We’re proud to announce today that we have opened our cloud-native Zilliant IQ Platform™ to extend its unmatched scalability and flexibility to customers looking to solve a wide range of commercial challenges tangential to pricing and sales.
Our intensive collaboration with customers on price optimization and management, predictive sales analytics and eCommerce projects revealed an opportunity for both business users and data scientists. According to Gartner, “There have been numerous recent advances in technology, process and talent development. However, an alarming percentage of models developed with the intention of full deployment are never actually operationalized. There are many reasons for this, but a crucial one is a lack of tools to enable and facilitate operationalization.”
While companies are often able to tap into open-source artificial intelligence and machine learning techniques to build data science models, they often lack a way to operationalize and deploy those models to process data at scale, automate model runs, and integrate the output of the model with other commercial systems. At a more fundamental level, simply aggregating and making sense of large volumes of data, or performing complex calculations with that data can be problematic. Many business users are forced to rely on error-prone spreadsheets to inefficiently join and process data.
B2B companies looking to solve commercial challenges can now be in the driver’s seat with the ability to create SmartApps on the Zilliant IQ Platform. The components of the Platform, underpinned by a powerful cloud-native microservices architecture, enable customers to:
- Easily integrate and analyze data within the robust, yet flexible Data Hub. Point-and-click interfaces make it simple to extend the standard data model and define new data entities. The Data Hub provides customers with ubiquitous data access and delivery capabilities at unmatched speed and scale.
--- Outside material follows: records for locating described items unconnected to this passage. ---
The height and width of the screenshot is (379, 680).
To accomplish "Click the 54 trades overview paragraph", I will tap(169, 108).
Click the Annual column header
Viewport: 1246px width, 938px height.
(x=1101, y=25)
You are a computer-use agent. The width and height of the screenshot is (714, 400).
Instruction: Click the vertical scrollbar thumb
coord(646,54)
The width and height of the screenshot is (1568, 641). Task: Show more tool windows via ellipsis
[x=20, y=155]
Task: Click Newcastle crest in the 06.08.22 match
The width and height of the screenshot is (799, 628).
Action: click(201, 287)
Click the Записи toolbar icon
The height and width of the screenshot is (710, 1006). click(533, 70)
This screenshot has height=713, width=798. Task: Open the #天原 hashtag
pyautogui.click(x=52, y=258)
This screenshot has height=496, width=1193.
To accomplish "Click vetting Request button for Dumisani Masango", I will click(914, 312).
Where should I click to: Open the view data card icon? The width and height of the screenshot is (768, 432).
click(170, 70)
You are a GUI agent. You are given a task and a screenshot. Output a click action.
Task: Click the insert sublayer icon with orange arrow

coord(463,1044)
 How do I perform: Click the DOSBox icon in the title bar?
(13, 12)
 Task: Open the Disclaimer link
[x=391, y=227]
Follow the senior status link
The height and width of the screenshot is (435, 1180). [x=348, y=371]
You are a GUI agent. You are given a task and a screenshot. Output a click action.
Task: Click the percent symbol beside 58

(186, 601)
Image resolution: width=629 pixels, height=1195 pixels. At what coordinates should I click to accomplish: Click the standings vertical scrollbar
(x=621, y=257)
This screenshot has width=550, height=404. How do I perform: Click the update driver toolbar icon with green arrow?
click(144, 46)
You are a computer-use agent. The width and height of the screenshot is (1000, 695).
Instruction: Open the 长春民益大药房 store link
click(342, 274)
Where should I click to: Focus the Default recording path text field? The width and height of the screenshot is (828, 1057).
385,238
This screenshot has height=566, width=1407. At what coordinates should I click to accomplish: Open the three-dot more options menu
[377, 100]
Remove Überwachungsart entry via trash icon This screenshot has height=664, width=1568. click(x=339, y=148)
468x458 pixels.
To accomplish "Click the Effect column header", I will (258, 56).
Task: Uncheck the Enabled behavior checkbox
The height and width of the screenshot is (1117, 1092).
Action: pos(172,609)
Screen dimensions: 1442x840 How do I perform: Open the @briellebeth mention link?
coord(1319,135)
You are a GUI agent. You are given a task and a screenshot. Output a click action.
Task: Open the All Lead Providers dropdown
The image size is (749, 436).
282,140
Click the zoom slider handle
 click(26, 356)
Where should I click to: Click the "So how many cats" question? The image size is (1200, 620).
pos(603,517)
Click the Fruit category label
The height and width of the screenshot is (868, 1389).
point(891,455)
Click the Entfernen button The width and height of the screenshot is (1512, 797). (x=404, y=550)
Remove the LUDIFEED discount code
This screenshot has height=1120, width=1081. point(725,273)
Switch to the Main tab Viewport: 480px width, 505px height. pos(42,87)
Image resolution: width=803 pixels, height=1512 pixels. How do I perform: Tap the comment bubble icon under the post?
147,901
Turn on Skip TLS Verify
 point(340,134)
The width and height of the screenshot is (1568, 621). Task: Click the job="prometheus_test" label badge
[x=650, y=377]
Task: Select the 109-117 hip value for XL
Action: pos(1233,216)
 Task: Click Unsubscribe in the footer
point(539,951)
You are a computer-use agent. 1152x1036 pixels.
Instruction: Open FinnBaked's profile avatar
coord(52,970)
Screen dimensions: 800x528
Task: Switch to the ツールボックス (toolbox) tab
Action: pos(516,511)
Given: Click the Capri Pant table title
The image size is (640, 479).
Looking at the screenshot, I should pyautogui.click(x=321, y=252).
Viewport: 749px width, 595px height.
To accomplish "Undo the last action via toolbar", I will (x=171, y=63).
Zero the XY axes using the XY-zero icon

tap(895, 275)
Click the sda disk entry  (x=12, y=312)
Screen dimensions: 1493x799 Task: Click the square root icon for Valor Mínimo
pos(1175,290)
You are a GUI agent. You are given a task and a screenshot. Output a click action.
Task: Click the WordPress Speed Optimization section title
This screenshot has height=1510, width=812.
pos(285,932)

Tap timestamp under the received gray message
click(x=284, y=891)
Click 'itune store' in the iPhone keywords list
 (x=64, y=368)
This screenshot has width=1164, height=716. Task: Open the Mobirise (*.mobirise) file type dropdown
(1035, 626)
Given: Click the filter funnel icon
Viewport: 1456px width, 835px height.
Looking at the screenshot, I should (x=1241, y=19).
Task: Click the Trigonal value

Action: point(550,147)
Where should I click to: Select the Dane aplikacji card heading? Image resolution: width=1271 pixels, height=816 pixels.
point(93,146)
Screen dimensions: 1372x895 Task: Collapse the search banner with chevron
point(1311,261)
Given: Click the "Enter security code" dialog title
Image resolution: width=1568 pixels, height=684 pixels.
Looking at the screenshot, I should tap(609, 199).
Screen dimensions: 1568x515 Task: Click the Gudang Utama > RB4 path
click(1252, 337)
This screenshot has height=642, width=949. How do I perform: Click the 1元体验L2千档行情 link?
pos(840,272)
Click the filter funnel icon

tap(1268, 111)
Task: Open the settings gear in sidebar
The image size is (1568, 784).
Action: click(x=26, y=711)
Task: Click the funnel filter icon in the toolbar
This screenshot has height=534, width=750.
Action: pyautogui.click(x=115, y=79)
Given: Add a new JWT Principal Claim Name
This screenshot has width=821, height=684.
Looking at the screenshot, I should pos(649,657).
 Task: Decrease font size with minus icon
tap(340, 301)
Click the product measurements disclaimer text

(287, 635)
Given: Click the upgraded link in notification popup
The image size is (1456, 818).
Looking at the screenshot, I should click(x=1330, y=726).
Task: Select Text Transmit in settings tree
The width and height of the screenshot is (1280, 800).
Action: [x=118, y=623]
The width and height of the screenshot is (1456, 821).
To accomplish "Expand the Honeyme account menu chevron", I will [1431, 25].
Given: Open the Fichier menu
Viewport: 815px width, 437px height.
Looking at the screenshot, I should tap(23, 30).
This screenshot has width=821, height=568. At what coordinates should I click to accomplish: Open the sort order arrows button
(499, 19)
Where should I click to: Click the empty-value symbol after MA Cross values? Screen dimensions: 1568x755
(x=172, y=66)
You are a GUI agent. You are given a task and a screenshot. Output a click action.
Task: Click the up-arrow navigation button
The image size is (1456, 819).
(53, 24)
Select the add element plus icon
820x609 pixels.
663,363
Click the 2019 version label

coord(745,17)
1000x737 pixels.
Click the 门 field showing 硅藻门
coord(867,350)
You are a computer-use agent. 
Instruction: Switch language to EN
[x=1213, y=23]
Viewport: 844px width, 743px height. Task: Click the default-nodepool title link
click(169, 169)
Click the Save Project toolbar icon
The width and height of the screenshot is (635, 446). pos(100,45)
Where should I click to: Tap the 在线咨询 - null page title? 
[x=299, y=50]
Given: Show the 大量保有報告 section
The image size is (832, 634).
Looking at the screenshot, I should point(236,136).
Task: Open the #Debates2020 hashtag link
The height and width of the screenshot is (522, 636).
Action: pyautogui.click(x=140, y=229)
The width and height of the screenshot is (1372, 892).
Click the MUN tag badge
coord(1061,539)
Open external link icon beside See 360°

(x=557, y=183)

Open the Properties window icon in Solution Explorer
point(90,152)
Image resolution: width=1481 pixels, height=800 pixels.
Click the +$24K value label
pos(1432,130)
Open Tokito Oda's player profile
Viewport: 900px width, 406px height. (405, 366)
- Apply the Formula Engine to execute rules and complex calculations, using an Excel-like syntax. This easily configurable capability has real-time latency and accommodates large data sets.
- Configure machine learning and data science models, including Random Forest, Neural Net, Association Rules, k-Means and Natural Language Processing. Our Prediction Engines make advanced AI/ML capabilities accessible to business users and data scientists.
- Seamlessly “bring their own model” via a Jupyter Notebook encapsulated container.
- Customize user interfaces.
- Use a configurable Job Workflow point-and-click interface to chain together various data processing components and schedule jobs in advance or on-demand.
- Integrate the model or application output with other commercial systems via high-availability, REST APIs.
Simply put, the IQ Platform represents the most unique, comprehensive and business-user friendly set of data science and AI capabilities for B2B commercial challenges, not available in any single tool on the market. It is the only cloud-native Platform with high availability, virtually unlimited scalability and agility, purpose-built for B2B companies who are facing unprecedented challenges in 2020.
“For more than two decades, our customers have trusted us to solve a wide range of problems outside of our packaged solutions,” said Zilliant President and Chief Executive Officer Greg Peters. “Offering access to the Zilliant IQ Platform is a natural next step in our relentless drive to help our customers reimagine what it takes to compete and win – now and in the future.”
Customers can now lean on the same Platform we build our pricing and sales solutions on to create their own SmartApps.
Did you say SmartApps? What’s that?
Your business is unique, so think of SmartApps as a simple way to address the unique challenges facing your business. SmartApps give you a way to operationalize data science and AI initiatives or solve unique commercial challenges that require analysis and processing of large data sets.
As an example of what is possible, some of our customers are already building SmartApps to solve for:
- Markdown Optimization – A distributor is able to quickly recommend pricing for distressed inventory.
- Milling Capacity Planning – A manufacturer is optimally matching mill capacity to customer demand.
- Cost Deviation – A distributor is predicting the likelihood of getting a deal-specific discount from a supplier.
- Competitive Price Prediction – A distributor is leveraging industry indices and prior pricing to predict competitor prices.
- Customer Potential – A food service distributor is using customer attributes like table count and cuisine type to calculate buying potential.
Get ready to think bigger, reimagine what’s possible, and leap-frog over the competition. All while drastically reducing development time and manual effort for the business.